-Approximately $1.5 million in fraudulent loans obtained
from car loan companies -Fraudsters concealed scheme by filing false claims of
identity theft
LOUISVILLE, Ky. – United States Attorney Russell M. Coleman announced
today that Senior United States District Judge Charles R. Simpson III sentenced
Jamesy Havens, age 42, of Louisville, Kentucky, to 70 months in prison followed
by 3 years of supervised release for conspiracy to commit mail fraud and
multiple money laundering offenses. The
Court ordered Havens to pay restitution of $1,449,482.66 to the victims of his
scheme.
The Court
sentenced Havens and his co-defendants for their participation in a fraudulent
scheme that defrauded over 39 lenders who loaned money for the purchase of cars
from May 2013 to August 2015. The total
amount of loss to the lenders was $1,449,482.66. The Court sentenced co-defendant Ronald Brent
Lovell, age 36, of Louisville, Kentucky to 37 months in prison, 3 years
supervised release, and ordered him to pay $545,274 in restitution for
conspiracy to commit mail fraud and three counts of money laundering. The Court
sentenced co-defendant Jasen Coon, age 40, of Florida, to 27 months in prison,
3 years supervised release for conspiracy to commit mail fraud and two counts
of money laundering, and ordered him to pay $171,398.31 in restitution. The Court sentenced Co-defendant Danny Lee
Coslow, age 50, of La Grange, Kentucky to 21 months in prison and 3 years
supervised release for conspiracy to commit mail fraud and five counts of money
laundering. The Court ordered Coslow to
pay $571,775.22 in restitution. The Court sentenced Christopher Peplinski, age
44, of Michigan, to 3 years’ probation for conspiracy to commit mail fraud and
four counts of money laundering. The
Court ordered Peplinski to pay $257,746.41 in restitution. The Court sentenced Co-defendant David
Farnsworth, age 52, of Louisville, Kentucky, to 3 years of probation and
ordered him to pay $302,525.34 in restitution.

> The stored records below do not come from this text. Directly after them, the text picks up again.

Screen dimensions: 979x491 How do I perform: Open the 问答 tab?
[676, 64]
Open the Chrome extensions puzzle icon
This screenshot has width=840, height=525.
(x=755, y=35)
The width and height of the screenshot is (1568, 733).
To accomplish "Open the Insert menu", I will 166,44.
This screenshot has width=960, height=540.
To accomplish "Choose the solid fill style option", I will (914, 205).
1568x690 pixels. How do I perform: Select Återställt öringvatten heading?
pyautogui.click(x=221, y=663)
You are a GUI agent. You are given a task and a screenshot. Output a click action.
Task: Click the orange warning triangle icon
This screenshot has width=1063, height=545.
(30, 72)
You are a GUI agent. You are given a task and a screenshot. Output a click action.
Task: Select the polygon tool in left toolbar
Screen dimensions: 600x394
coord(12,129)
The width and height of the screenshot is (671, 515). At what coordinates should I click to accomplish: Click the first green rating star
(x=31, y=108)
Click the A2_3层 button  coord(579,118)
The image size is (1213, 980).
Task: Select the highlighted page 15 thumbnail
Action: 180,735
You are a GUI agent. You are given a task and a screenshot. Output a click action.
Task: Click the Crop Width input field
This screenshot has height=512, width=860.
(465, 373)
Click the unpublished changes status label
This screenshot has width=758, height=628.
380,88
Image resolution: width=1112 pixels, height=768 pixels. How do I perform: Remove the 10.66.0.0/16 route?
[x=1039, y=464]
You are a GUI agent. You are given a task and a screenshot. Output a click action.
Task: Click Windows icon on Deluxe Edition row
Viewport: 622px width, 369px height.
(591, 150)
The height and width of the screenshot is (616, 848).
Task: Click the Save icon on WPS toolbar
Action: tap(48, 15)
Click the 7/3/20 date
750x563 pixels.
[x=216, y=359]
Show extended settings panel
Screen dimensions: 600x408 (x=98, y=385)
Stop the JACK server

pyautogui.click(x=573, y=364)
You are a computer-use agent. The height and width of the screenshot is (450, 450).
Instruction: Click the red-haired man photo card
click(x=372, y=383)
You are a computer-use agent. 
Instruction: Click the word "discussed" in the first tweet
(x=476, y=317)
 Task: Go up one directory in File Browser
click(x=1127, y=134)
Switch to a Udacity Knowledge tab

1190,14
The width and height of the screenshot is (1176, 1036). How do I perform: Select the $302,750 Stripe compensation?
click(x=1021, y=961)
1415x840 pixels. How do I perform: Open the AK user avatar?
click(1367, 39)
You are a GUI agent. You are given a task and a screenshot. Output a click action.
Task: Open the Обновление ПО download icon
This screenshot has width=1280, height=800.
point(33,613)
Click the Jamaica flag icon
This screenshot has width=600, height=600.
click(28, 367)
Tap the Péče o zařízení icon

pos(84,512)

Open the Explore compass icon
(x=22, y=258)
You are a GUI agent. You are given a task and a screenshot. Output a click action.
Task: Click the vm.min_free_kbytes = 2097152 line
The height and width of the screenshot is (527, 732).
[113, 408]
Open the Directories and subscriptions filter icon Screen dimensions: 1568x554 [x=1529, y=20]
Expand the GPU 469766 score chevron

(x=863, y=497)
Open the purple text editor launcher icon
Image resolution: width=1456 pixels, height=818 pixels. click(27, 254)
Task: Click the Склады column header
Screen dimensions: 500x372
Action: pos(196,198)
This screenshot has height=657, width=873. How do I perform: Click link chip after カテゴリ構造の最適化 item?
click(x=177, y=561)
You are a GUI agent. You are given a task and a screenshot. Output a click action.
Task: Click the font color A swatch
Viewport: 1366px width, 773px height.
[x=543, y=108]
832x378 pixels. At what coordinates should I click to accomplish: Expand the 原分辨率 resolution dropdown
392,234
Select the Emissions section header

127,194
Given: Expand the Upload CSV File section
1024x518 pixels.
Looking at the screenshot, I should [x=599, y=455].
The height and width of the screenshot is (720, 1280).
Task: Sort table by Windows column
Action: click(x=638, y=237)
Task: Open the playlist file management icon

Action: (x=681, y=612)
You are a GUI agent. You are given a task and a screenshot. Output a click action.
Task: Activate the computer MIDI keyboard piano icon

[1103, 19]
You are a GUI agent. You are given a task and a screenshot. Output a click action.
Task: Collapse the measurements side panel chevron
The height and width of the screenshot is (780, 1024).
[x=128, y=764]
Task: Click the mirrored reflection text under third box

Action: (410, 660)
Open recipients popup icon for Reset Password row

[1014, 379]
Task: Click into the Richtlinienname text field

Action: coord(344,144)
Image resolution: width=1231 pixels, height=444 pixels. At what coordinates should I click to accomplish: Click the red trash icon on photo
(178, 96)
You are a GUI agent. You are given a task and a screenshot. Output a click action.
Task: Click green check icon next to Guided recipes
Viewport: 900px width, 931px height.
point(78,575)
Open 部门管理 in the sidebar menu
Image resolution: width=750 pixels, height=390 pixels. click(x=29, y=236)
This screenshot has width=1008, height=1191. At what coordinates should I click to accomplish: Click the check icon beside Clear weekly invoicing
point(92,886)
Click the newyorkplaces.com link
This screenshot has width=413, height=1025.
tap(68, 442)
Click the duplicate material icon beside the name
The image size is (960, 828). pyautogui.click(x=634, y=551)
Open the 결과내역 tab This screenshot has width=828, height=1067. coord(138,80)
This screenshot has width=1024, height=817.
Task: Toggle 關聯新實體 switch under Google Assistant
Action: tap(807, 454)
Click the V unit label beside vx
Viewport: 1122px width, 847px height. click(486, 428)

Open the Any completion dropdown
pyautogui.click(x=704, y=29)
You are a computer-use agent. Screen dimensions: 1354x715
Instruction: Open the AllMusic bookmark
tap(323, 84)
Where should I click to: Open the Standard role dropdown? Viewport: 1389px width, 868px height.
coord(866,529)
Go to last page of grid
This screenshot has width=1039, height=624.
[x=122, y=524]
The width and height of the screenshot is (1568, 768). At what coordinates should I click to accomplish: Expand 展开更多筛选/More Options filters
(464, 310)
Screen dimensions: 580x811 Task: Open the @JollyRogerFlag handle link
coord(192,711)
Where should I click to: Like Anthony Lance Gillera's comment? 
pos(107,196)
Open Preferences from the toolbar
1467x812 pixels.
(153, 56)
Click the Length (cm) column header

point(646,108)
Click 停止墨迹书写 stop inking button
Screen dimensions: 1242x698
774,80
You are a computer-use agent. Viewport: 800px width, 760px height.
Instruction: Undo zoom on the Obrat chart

There is no parole in the federal system for those sentenced to prison
terms.
According
to the plea agreement filed in the case, the United States’ sentencing
memorandum, and testimony during the sentencing hearing, Havens and his
co-conspirators applied for car loans with no intent of repaying them. Those involved in the scheme subsequently fraudulently
denied applying for the loans and claimed that someone else had stolen their
identities and submitted the loan applications.
Havens and his co-conspirators laundered the loan proceeds through false
businesses and bank accounts designed to appear as legitimate car
dealerships. They then used the
laundered funds for their own personal use.
The loans ultimately defaulted.
In order to remove the defaulted loans from their credit histories and
to interfere with legitimate collection efforts, Havens and the co-conspirators
submitted false identity theft claims to credit reporting agencies claiming
they were victims of identity theft. In
order to support their identify theft claims, Havens and others created or
filed false police reports.
Assistant
United States Attorney Joshua Judd prosecuted the case. The United States Postal Inspection Service,
the Internal Revenue Service, Criminal Investigations, the Federal Bureau of
Investigation, and the United States Secret Service investigated the case.